It consists of 7,506 stacked 55-gallon drums, like those used for oil (but these were newly made for this project). It's about 66 feet high and sits on an elaborate platform and scaffold, held in place with 32 anchors. You can read more here about the Mastaba, its construction and the environmental factors that were considered before its installation.
Apparently a mastaba is a type of ancient Mesopotamian bench, with this shape.
Olga wasn't all that taken with it. She was more concerned with cooling off in the water and I was distracted trying to prevent her tennis ball from drifting off into oblivion in the lake.
The Mastaba is certainly a very colorful presence. But despite its size, at least one art reviewer was underwhelmed, calling it "a gigantic bath toy afloat on tepid waters."

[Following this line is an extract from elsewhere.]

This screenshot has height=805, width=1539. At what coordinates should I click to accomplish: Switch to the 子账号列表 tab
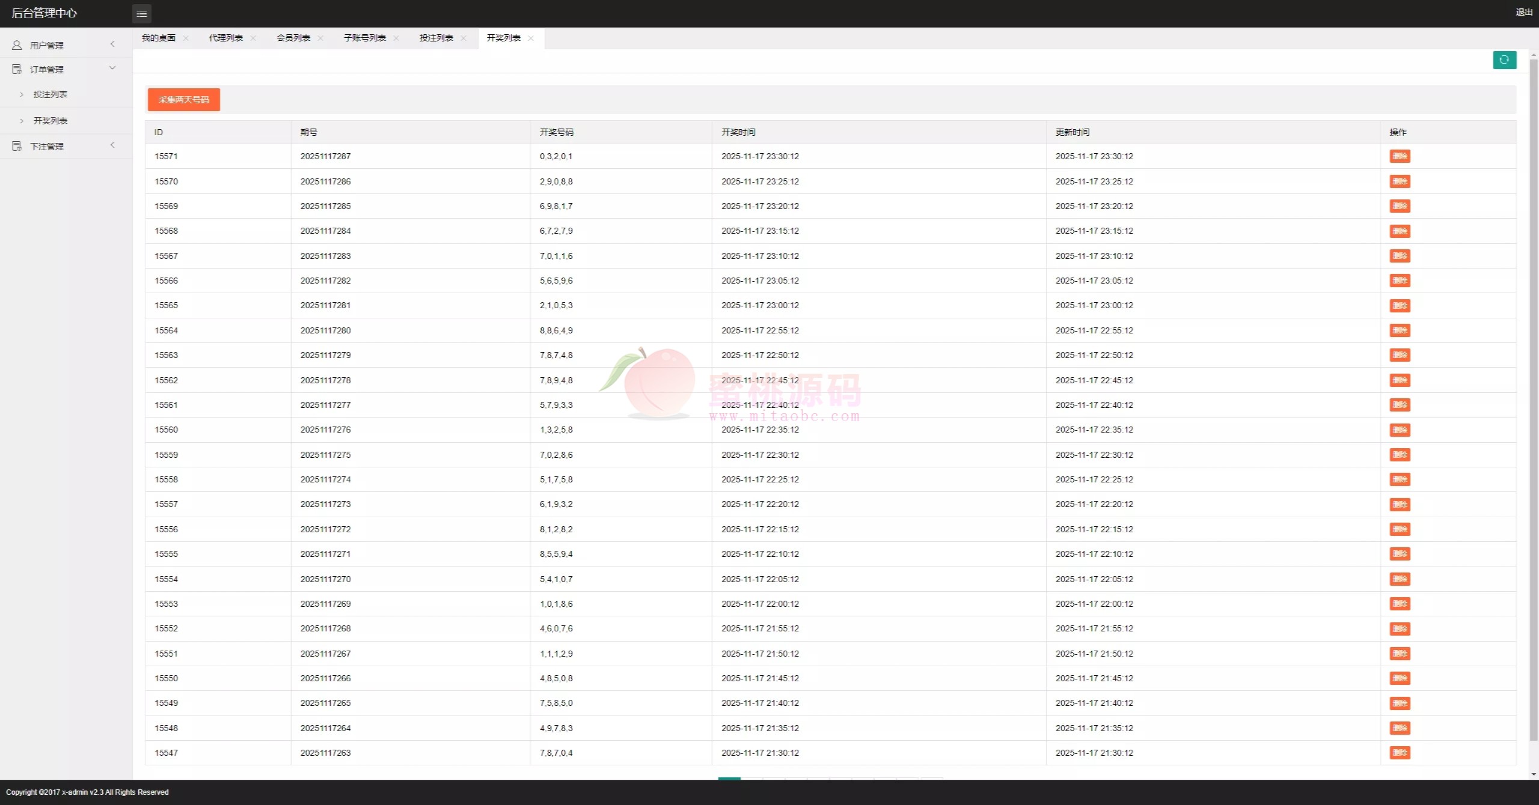(x=364, y=38)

I used to take Olga to Hyde Park all the time back when we lived in Notting Hill. I looked for some sign that she recognized it, but it's hard to tell -- we haven't been there for years, and we entered from the east side rather than our usual west, so that could have confused her. Still, we had a great time walking around under clear sunny skies, visiting the Albert Memorial, having a cheese toastie by the lake (well, I did, anyway) and later hearing a busker sing "Me and Julio Down by the Schoolyard," which for some reason seemed a perfect song for a summer day.